Reviewed by Carrie Wallace
The Long March Home
by Zoë S. Roy
Inanna Publications and Education, Inc.
November 2011, ISBN: 978-1-926708-27-0
A feminist historical fiction centering on the Chinese cultural revolution (1966-1976), The Long March Home reflects the lives and longings of three generations of women who have been or will become transnational migrants. Central characters include a Canadian-American matriarch, Agnes, her American-Chinese daughter, Meihua (translated as either America-China, Mayflora, or, Mayflower), and Meihua’s Chinese daughter, Yezi (meaning green leaf, symbolizing new life). Circumstances for this family present as ultimate injustices: As a young missionary, Agnes was forced to leave her lover in China as anti-western sentiment rose. Meihua, an art professor born in the United States, is imprisoned in 1966 for “re-education” for the crime of her higher education and place of birth; she has also never met her Chinese father. Lon, Meihua’s husband, has already been forced to live and work at a mine, following his own stint in prison. Though he is occasionally allowed to leave the labor camp to visit his family, his meager prison wages must support the children in the parents’ absence. The family’s illiterate housekeeper, Yao, garners serious judgment from the community as she raises the two younger children for eight years in this grinding poverty: an apparently self-sacrificial act. The children suffer too as they struggle to make sense of their circumstances in the world, their family, and their own identities.
The hope of Yezi’s family, Yao included, is for the child to flourish with a liberal arts education one day. Western readers won’t question the premise or, certainly, find such values held by the family to be problematic. Lon was originally imprisoned for the treason of suggesting that a Party secretary should be educated in a university. At the risk of being considered heavy-handed with plot points centering around what a liberal arts education signified in Mao’s Zedong’s China, Roy made sure every reader will come away understanding.
The author generally makes short work of predicting American readers’ sensibilities: during Agnes’ visit to China (following some unforeseen circumstances) she asks her granddaughter to move to Boston and live with her. This is a historically consistent plot turn, but to make no mistake, it is one Western readers in particular will like. The book is hardly anti-China, but Roy, a Chinese-Canadian, also does not sugarcoat the oppression, fear, and insanity of Mao’s regime. For example, a grieving, shocked young man whose parents were eaten by revolution-hungry villagers makes an appearance in the story. Disputed but detailed reports of widespread cannibalism during China’s Cultural Revolution exist, an inconceivable reality unknown to many Americans. This sort of horrifying history is certainly what readers will find interesting, as fiction and as fact. The author is realistic about the opportunity provided by the United States: above all it is clear that Agnes is in a position to offer a life of freedom to Yezi. Realizing that the author had her own experience living in China during the “cultural revolution” should convince readers that her storytelling motive is without ulterior motive or, laughably, xenophobia; she carried the knowledge of the total reality until she could tell it.

## DATASET EXCERPT
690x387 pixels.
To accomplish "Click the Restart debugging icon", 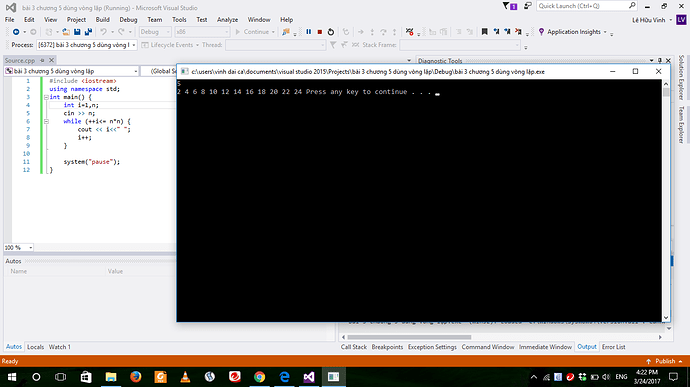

## PROBLEM DETAILS
Resume the review of The Long March Home after its final sentence and carry it forward in the same voice.

## RESULT OF THIS EXERCISE
Imagining the circumstances of Mao’s regime is nearly impossible for those who have never known what it is like to live under the dictatorship of a homicidal megalomaniac. Roy takes it all on, and for readers who are listening, Roy’s own deeply internalized experience of her life in China during Mao’s dictatorship will be felt. At times, Roy seems to nearly romanticize the suffering of those who are provisionally “free” being unable to speak freely, but this is not to say that the dialogue has any weakness. Language has its limits, and there is much that can only be said with pauses or eye contact between her characters. Ludwig Wittgenstein would be proud of her handling of the dialogue and the narrative itself, though the intent may have been to channel Orwell more than the annals of analytic philosophy. Roy uses well-placed metaphorical imagery, usually of birds, to bring awareness of a multitude of constraints to a pique for all involved (particularly the reader).
Nor does she write her characters’ thoughts to question the regime itself, though it’s obvious that the adults in the story had done that years ago. Yezi is troubled by the thought that her mother may be an “anti-revolutionary”. As a labor camp visit concludes, Yao tells Meihua, “Reform your thoughts well.” Curious about her grandmother, after hearing that Agnes lives in the United States, Yezi asks, “Is she a foreigner?”. Yezi and her friend giggle about the idea of God and repeat a curious, subversive dictum to one another in English, “God Bless You.” The language of the novel is simple and completely unpretentious, but there is always a wellspring of emotion and lived experience behind the words. In a horrific display of historical realism, Roy demonstrates how some words lost their meaning and were imbued with whatever definition Mao’s regime decided on. At the same time, the revolution changed what could be said (or thought) at all. The consistent focus of the narrative is the triumph of the human spirit to hope for the best and love live in the worst of circumstances–though this too could never be said. After all, this was a world in which a little girl could be castigated for having said she liked chocolate: it’s not Chinese food. In such a world, there are only the perfect circumstances and luck of living under Mao’s glorious leadership and wisdom–and there is the normative reality, left up to the reader.
Before the central events occur towards the close of the book, hope and happiness come in the form of a red hair ribbon on a little Yezi’s birthday, a popsicle obtained with money from recycling garbage, a short visit with family at Meihua’s prison camp, Yezi’s cultivation of silkworms, and the love and loyalty shown to the whole family by the housekeeper and provisional parent, “Popo Yao”, without whose loving kindness the children certainly would have been street orphans. This tome is as much about family than it is about freedom, though the two themes intersect and at times supersede one another.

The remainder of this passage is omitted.